3.3 Simple Linear Regression

Notice in our scatter plot above that weight and age seem to (mostly) fall along an upward-sloping line. Another way we can describe the association between two continuous variables is to find the best line that passes as close as possible to the data. Recall that the equation for a line is \(Y = a + bX\). We call \(a\) the intercept term, and we call \(b\) the slope term (associated with variable \(X\)).

Suppose we again consider weight the response variable and age the explanatory variable. It is easy to ask R for the line that fits the data best, using the ~ operator and the lm() function.

lm(weight ~ age)
## 
## Call:
## lm(formula = weight ~ age)
## 
## Coefficients:
## (Intercept)          age  
##     16.7343       0.8462

Then we see that the intercept is 16.7342561 and the slope (associated with age) is 0.8461698.

3.3.1 Plotting the Regression Line

We can add the linear regression line to the scatter plot we made previously. This can be done with the abline function, which conveniently knows what to do with the output of the lm() function.

reg <- lm(weight ~ age)

plot(weight ~ age,
     main = "Pup Weight vs. Age", xlab = "Age", ylab = "Weight",
     pch = 16, col = rgb(0,0,1,0.6))
abline(reg, col = "red")

3.3.2 Reverse Regression

You can try reversing the roles of weight and age and repeating the above steps to see what results you get. Specifically, weight is now \(X\) instead of \(Y\), and age is now \(Y\) instead of \(X\). This is called reverse regression.

revreg <- lm(age ~ weight)

plot(age ~ weight,
     main = "Pup Age vs. Weight", xlab = "Weight", ylab = "Age",
     pch = 16, col = rgb(0,0,1,0.6))
abline(revreg, col = "red")

If we wish to plot both kinds of regression line on the same plot, we need to do a little bit of algebra. If we have two lines \(Y = a_y + b_y X\) and \(X = a_x + b_x Y\), and we want to plot them both at the same time, we need to solve both equations for \(Y\). The first is already done, and the second solves to \[ Y = -\frac{a_x}{b_x} + \frac{1}{b_x} X. \]

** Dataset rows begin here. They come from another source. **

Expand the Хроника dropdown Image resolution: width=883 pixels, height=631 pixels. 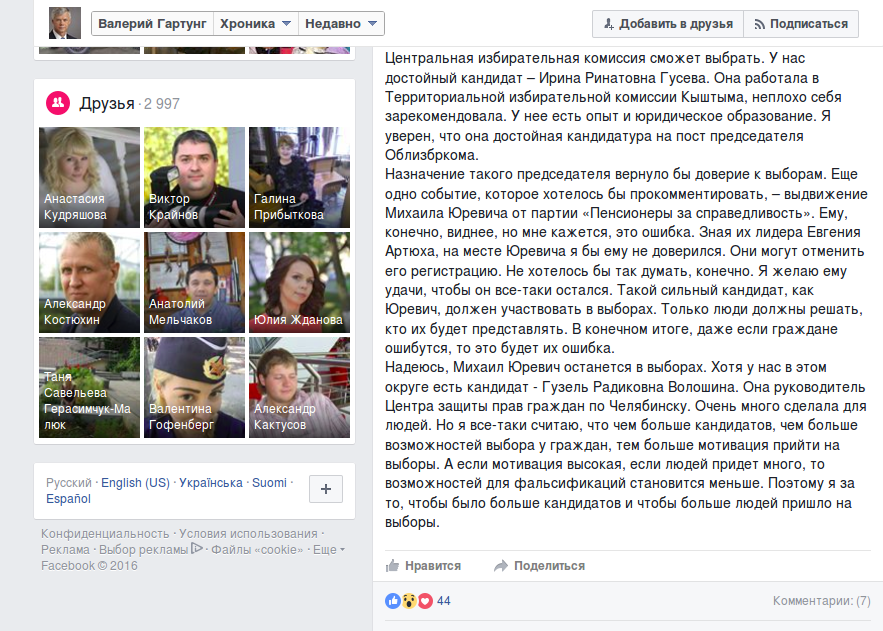(x=256, y=24)
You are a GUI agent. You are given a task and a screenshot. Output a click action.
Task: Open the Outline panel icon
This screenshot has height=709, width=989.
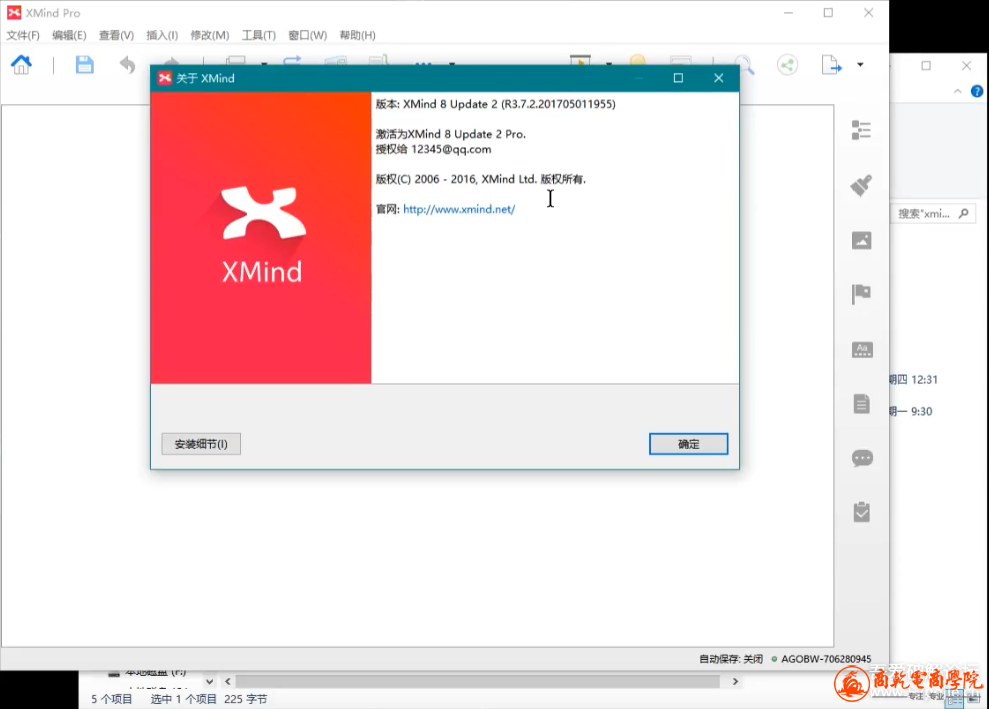click(x=861, y=130)
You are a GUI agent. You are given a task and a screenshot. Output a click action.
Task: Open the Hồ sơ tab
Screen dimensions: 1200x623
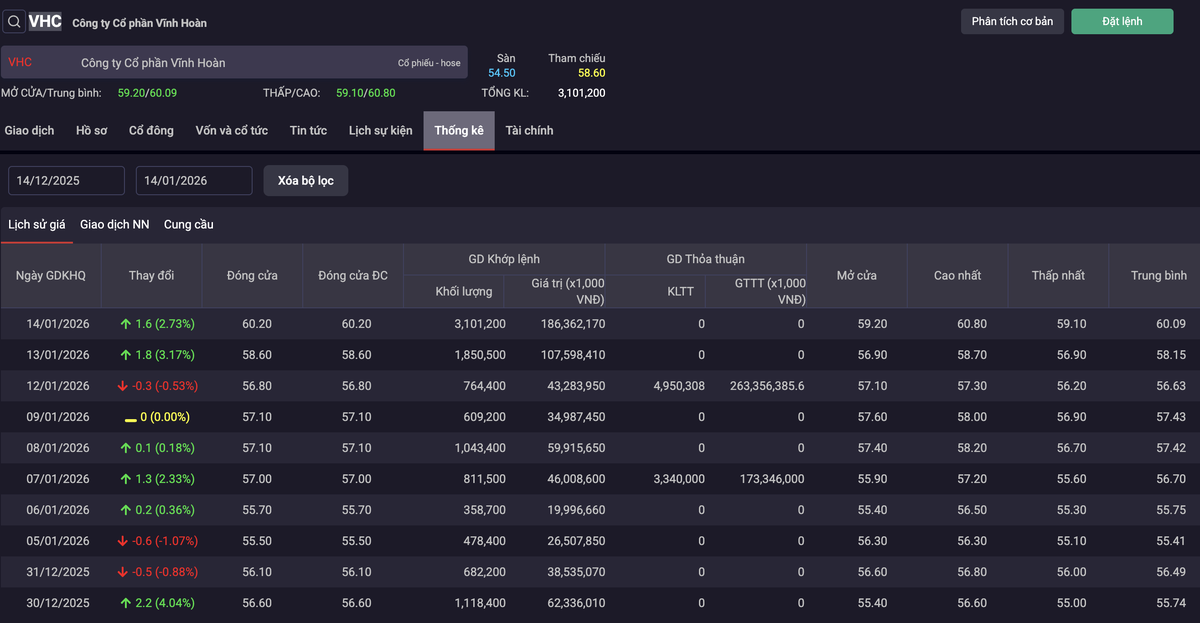click(x=91, y=131)
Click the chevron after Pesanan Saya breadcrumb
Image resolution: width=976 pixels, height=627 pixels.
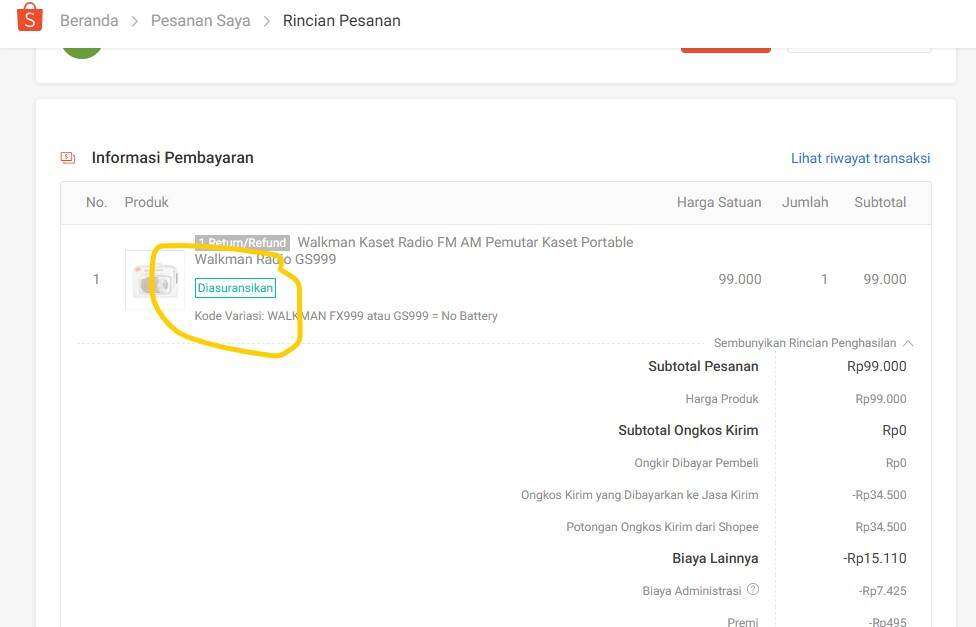(x=267, y=21)
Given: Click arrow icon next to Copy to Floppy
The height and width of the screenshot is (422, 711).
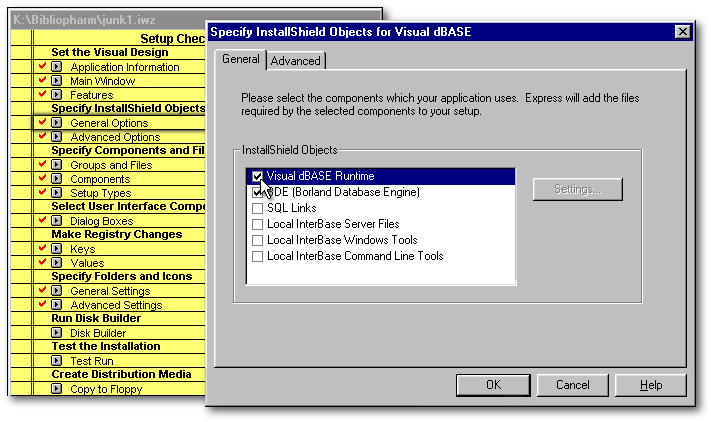Looking at the screenshot, I should point(57,389).
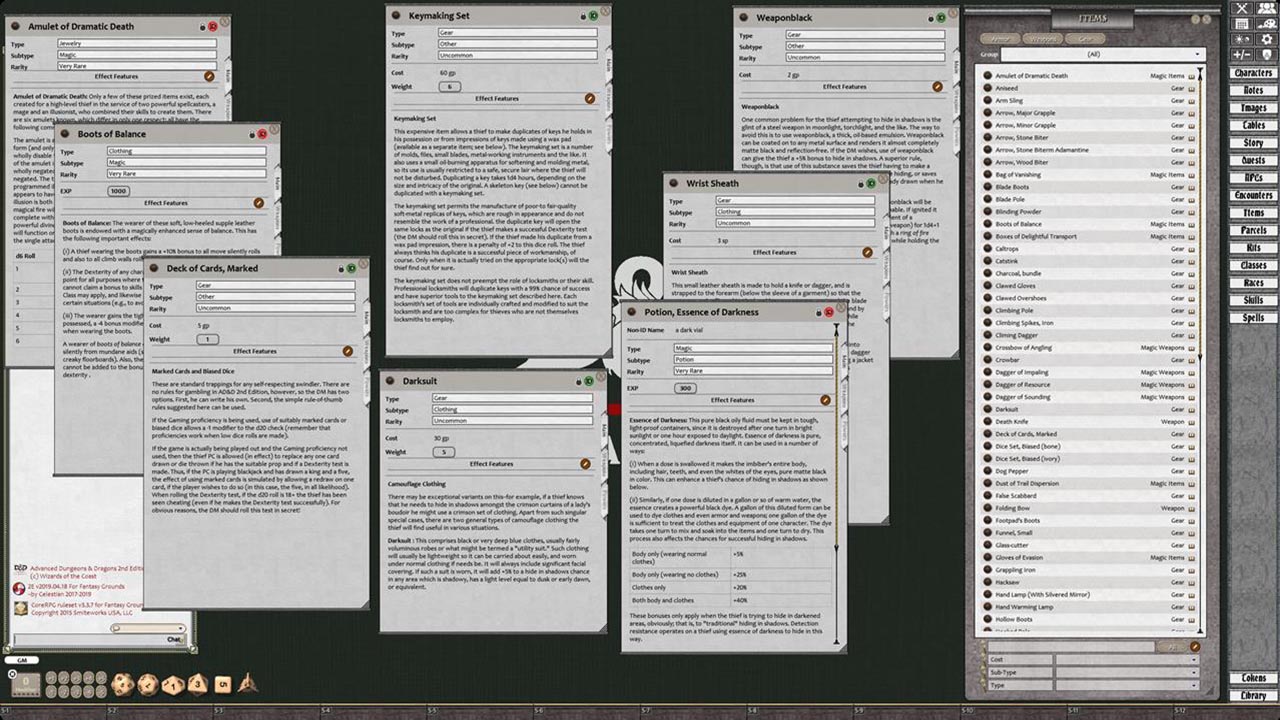The width and height of the screenshot is (1280, 720).
Task: Open the calendar tool from the sidebar
Action: click(x=1243, y=23)
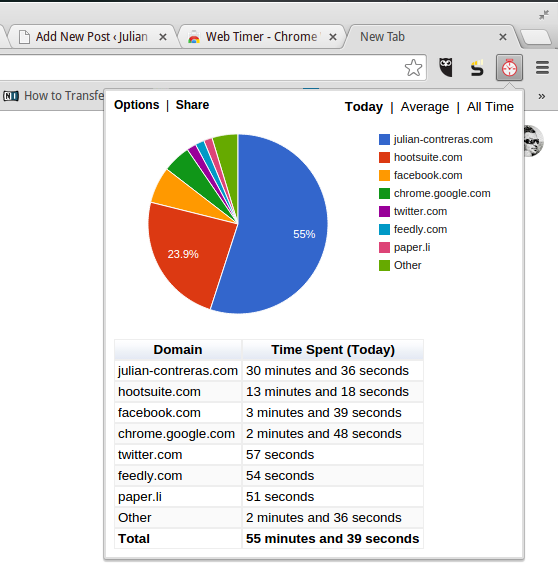Viewport: 558px width, 586px height.
Task: Expand hidden bookmarks with double chevron
Action: tap(542, 96)
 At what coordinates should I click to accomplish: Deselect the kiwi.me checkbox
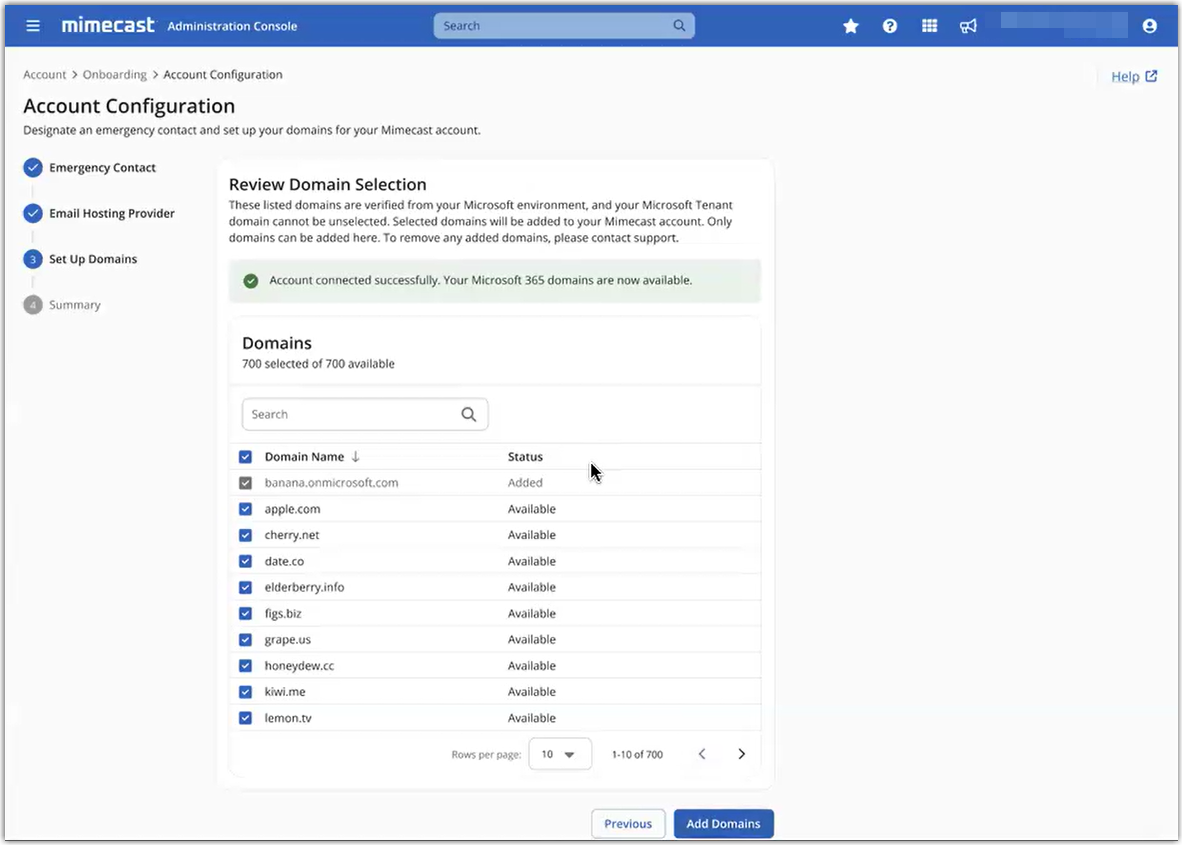click(246, 692)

If we want to do this with code, we need a couple of additional tools. We can get the regression coefficients from the output of lm() by accessing the coefficients variable inside it. Like so,

revreg$coefficients
## (Intercept)      weight 
## -12.3781729   0.9751875
ax <- revreg$coefficients[1]
bx <- revreg$coefficients[2]

We can calculate the reversed intercept and slope using the above formula.

axy = -ax / bx
bxy = 1 / bx

The second tool is that we can plot any line we like by supplying abline with an intercept and slope.

plot(weight ~ age,
     main = "Pup Weight vs. Age", xlab = "Age", ylab = "Weight",
     pch = 16, col = rgb(0,0,1,0.6))
abline(reg, col = "red")
abline(a = axy, b = bxy, col = "black")
legend("bottomright", legend = c("weight on age", "age on weight"),
       lty = 1, col = c("red", "black"))

Notice that the lines are close, but not perfectly coincident. This is because minimizing the squared residuals of weight versus age results in a different line than minimizing the squared residuals of age versus weight.

Exercises

  1. Make boxplots of:
    1. Age by ClutchID,
    2. Length by ClutchID
  2. Think about why \(a_y\) and \(b_y\) are different for the regression of \(Y\) on \(X\) versus the (algebraicly reversed) \(a_{rev} = -\frac{a_x}{b_x}\) and \(b_{rev} = \frac{1}{b_x}\) for the reverse regression of \(X\) on \(Y\). When do you think they would be equal?